I 10,7 miliardi di fondi strutturali europei destinati all’Italia dal programma React-EU per il biennio 2021-2022 verranno concentrati su pochissimi interventi nazionali che riguarderanno le imprese, l’occupazione, l’istruzione e la ricerca. È questo l’orientamento, sia pure non ancora consolidato, che sta emergendo nel confronto tra Governo, Commissione europea e regioni. L’obiettivo è non polverizzare le risorse nei 51 programmi operativi del periodo 2014-2020.
Fondo centrale di garanzia, fiscalità di vantaggio per le imprese, cassa integrazione, istruzione e ricerca dovrebbero essere i capitoli su cui si concentrerà la spesa di questo pacchetto di fondi strutturali che si aggiunge alla dote di oltre 43 miliardi di euro prevista per il 2021-2027.
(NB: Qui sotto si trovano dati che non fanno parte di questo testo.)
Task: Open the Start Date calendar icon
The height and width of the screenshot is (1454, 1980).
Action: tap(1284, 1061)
Il Fondo centrale di garanzia si è dimostrato nei mesi di emergenza Covid uno strumento molto efficace per sostenere il capitale circolante delle imprese, veicolando circa un paio di miliardi di euro dal Fondo europeo di sviluppo regionale (Fesr) verso le imprese. La soluzione è vista con favore dalle autorità europee, che esprimono invece qualche perplessità sull’ipotesi di utilizzare React per finanziare gli sgravi contributivi. A Bruxelles si fa notare che il costo della misura assorbirebbe quasi il 70% dei fondi React.
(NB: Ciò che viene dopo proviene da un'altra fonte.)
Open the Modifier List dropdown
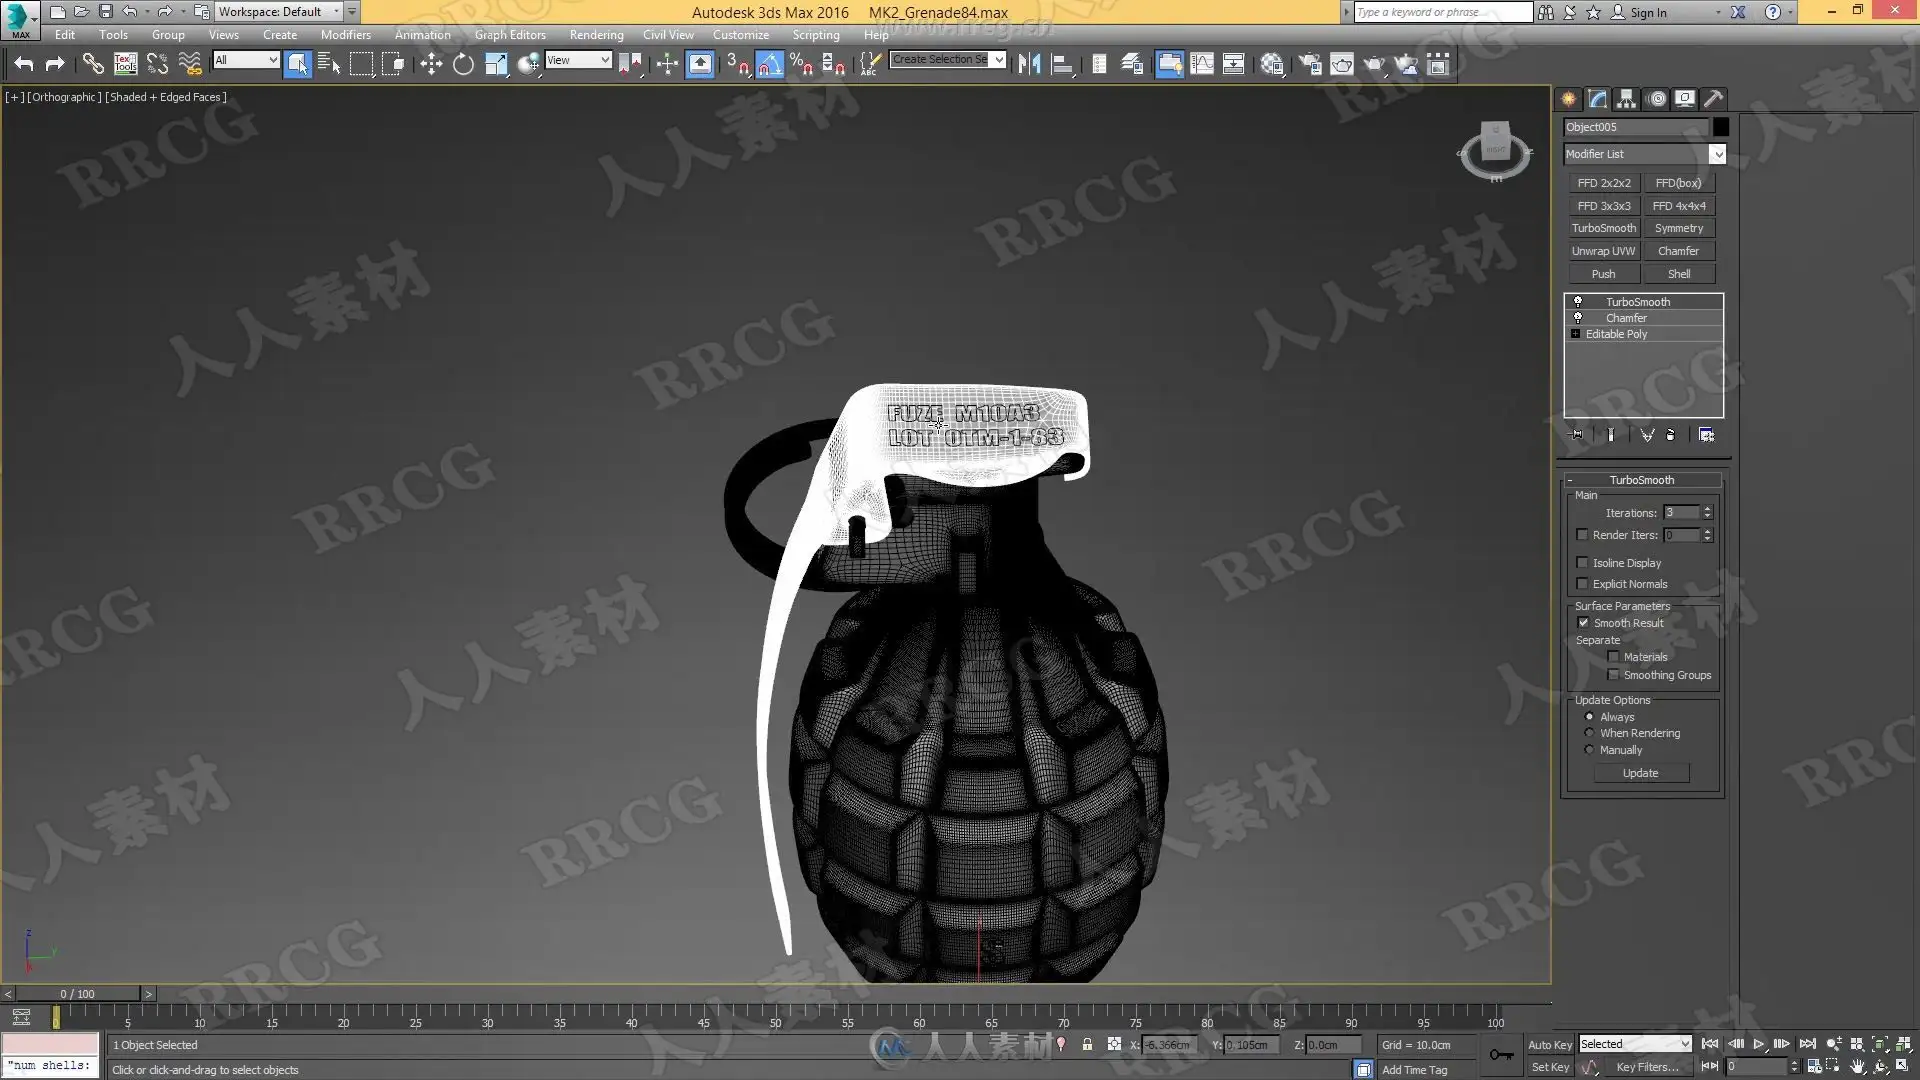The height and width of the screenshot is (1080, 1920). click(x=1717, y=154)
Le altre due voci, probabilmente meno consistenti, a cui sono destinate le risorse di React, riguardano l’istruzione, per rafforzare la capacità di gestire la didattica a distanza (reti, device ma anche formazione) e la ricerca.
La partita, comunque, è ancora aperta e nessuna comunicazione ufficiale è ancora giunta a Bruxelles.
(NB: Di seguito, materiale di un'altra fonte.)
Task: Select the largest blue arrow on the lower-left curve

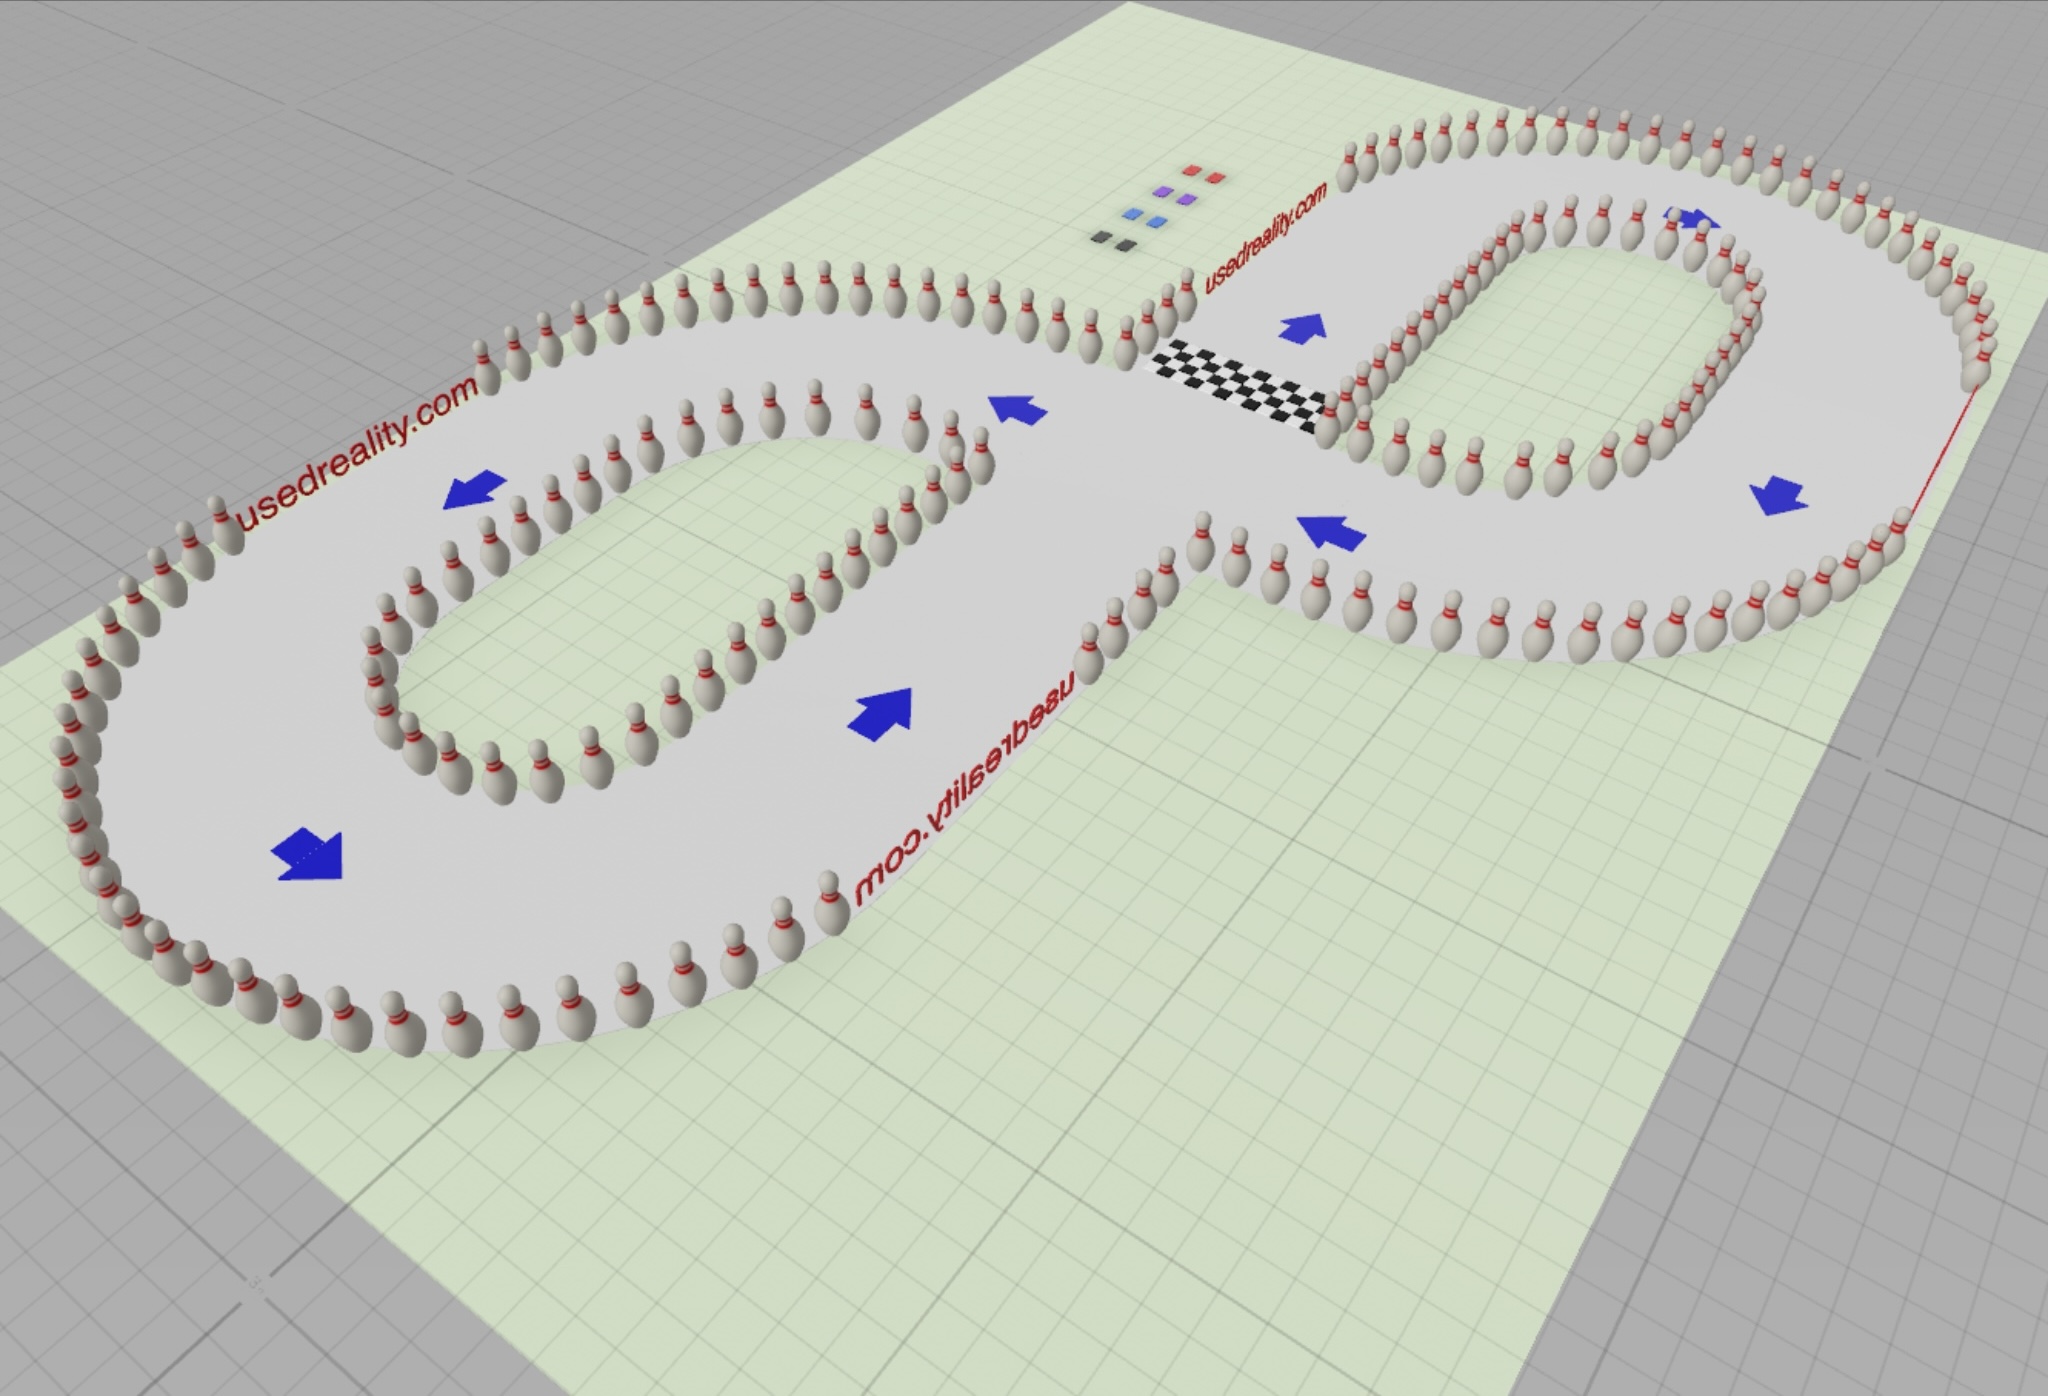Action: pos(309,855)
Ad accelerare la spesa nei mesi scorsi ha contribuito anche il cosiddetto “accordo Provenzano” per la riprogrammazione che tutte le regioni hanno effettuato dopo l’estate (le ultime ad essere autorizzate sono state Calabria, Liguria ed Emilia-Romagna). Si è trattato di un lavoro complesso che ha permesso di dirottare 4,7 miliardi di euro sull’emergenza Covid.
Sul tavolo delle politiche regionali non ci sono solo React-Eu e la riprogrammazione delle risorse residue della programmazione 2014-2020. C’è il capitolo ancora più importante della ripartizione degli oltre 43 miliardi assegnati all’Italia per i prossimi sette anni, quasi il 20% in più rispetto ai sette anni passati. Alle regioni più sviluppate (cioè del Nord) sono destinati 9,5 miliardi (+25,7% rispetto al 2014-2020), a quelle in transizione 1,5 miliardi (+20,5%) e a quelle meno sviluppate (Mezzogiorno) 30 miliardi (+18%). Questa ripartizione, presentata nei giorni scorsi alle regioni, è contestata dalle regioni del Sud: il confronto, infatti, sarebbe falsato dal fatto che al gruppo di regioni meno sviluppate si sono aggiunte Sardegna e Molise mentre da quelle più sviluppate sono uscite Marche e Umbria. Di fatto, su base pro-capite il Nord sembra essere privilegiato, ma probabilmente è anche un modo per riequilibrare l’aiuto concesso al Sud con la fiscalità di vantaggio.